‘Inside Out 2’ review: Pixar sequel is nice, but not as good as the original
Nine years ago, the movie “Inside Out” pulled Pixar out of a creative rut. The groundbreaking, Disney-owned animation studio was delivering dud after dud, such as “Cars 2,” “Brave” and “Monsters University.”
movie review
INSIDE OUT 2
Running time: 96 minutes. Rated PG (some thematic elements). In theaters June 14
And then came “Inside Out,” with a voice cast led by Amy Poehler, which returned it to the inventive glory days of “Toy Story” and “Ratatouille.”
Almost a decade later, Pixar’s crisis is now existential. Its fortunes at the box office have plummeted, the movies often stink, it’s been forced to lay off staffers and is quickly losing its once-dictatorial grip on American childhoods.
So, it’s praying the sequel “Inside Out 2” saves it yet again.
How does the second flick match up to the original? Appropriate for a film about cute, talking emotions that live in our heads, my feelings are a little complicated.
Without a doubt, families could not do better than “Inside Out 2” at the movies right now. It’s whipsmart, funny and chockablock with predictably clever touches. The voice acting is top-notch.
But, well-made though the film undeniably is, there is nevertheless a missing magic that so often occurs when there’s a “2” in the title.
A dejected Joy’s astute observation about young Riley also applies to most ongoing franchises: “Maybe this is what happens when you grow up — you feel less joy.”
Joy (voiced by Poehler), Sadness (Phyllis Smith), Fear (Tony Hale), Anger (Lewis Black) and Disgust (Liza Lapira) are back and still controlling Riley’s brain — only now she’s 13 and about to attend high school.
Then, inside her impressionable mind, a demolition crew lays waste to their “headquarters,” and in pops a group of hormonal emotions: Anxiety (Maya Hawke), Envy (Ayo Edebiri), Embarrassment (Paul Walter Hauser) and Ennui (Adèle Exarchopoulos).
Uh oh! Puberty has arrived.
The newbies are all a hoot.
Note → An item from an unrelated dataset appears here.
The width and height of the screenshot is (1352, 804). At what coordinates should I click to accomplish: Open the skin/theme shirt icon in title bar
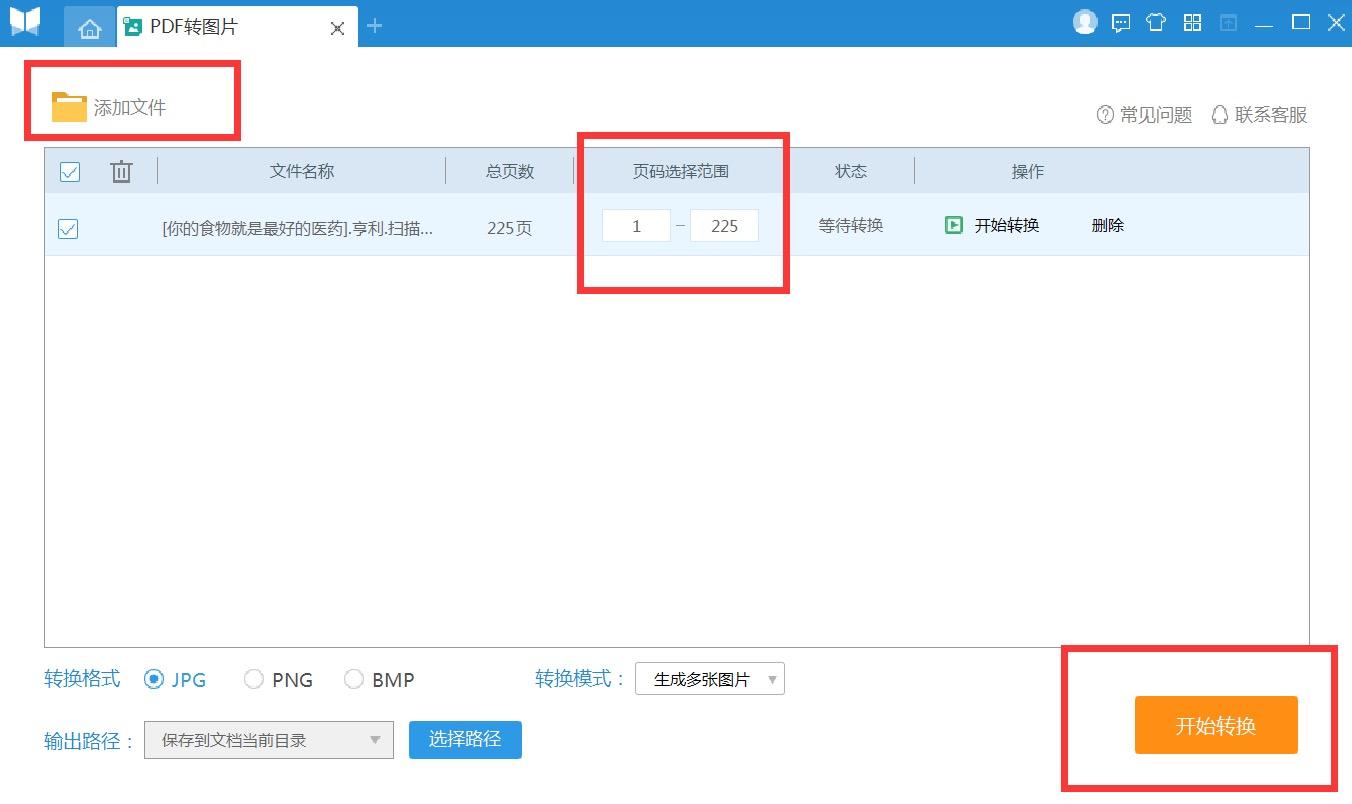click(1156, 21)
Anxiety is conceived as a high-strung, orange feather duster, while Ennui is represented by an unimpressed French woman. Embarrassment is a hulking lad who constantly blushes and hides his mug with a hoodie.
But, just like any modernizing workplace, the old guard butts heads with the new. When Riley heads off to hockey camp for the summer and is looking to make friends, Anxiety banishes Joy and Co. to a vault of repressed emotions and forces the teen to abandon her “sense of self” in order to ruthlessly get ahead.
“Riley’s life is more complex now,” Anxiety evilly says. “It requires more sophisticated emotions than you.”
So, our heroes must claw their way from the back of the mind, in action-adventure fashion, to wrestle control of their girl. The ending, of course, is more layered than simply ridding life of anxiety and embarrassment. If only.
You can’t help but admire the geeky concoctions in director Kelsey Mann’s movie, like the “sar-chasm,” a rocky gorge of tonal misunderstanding. And Riley’s imagination, as a teen, has corroded into a sweatshop that pumps out the worst possible outcomes. There’s also Mount Crushmore, populated by dream boyfriends, and a gossip rag called the Rumor Mill.
Audiences, I suspect, will fall hard for Pouchy, a talking fanny pack from a “Dora The Explorer”-esque show called “Bloofy,” who is the funniest Pixar character since Forky from “Toy Story 4.
Yes, there is a lot to like here.
Missing this time, though, is the satisfying gut-punch of Richard Kind’s Bing Bong from the first film. Nothing in “2” has you wiping away tears like you did during that, “WALL-E,” “Up” or “Toy Story 3.” This coming-of-age story about emotions doesn’t bubble up enough of our own.
And the setup lacks novelty. The plot is much the same as in the 2015 movie when Disgust, Fear and Anger took charge and Joy and Sadness had to find their way home to fix things.
In the end, that’s all OK. We hold Pixar to a higher standard because of the true art it has achieved over the past – gulp – 30 years.
If “Inside Out 2” doesn’t quite reach those heights, it is still a promising step on the studio’s difficult quest to rediscover its own sense of self.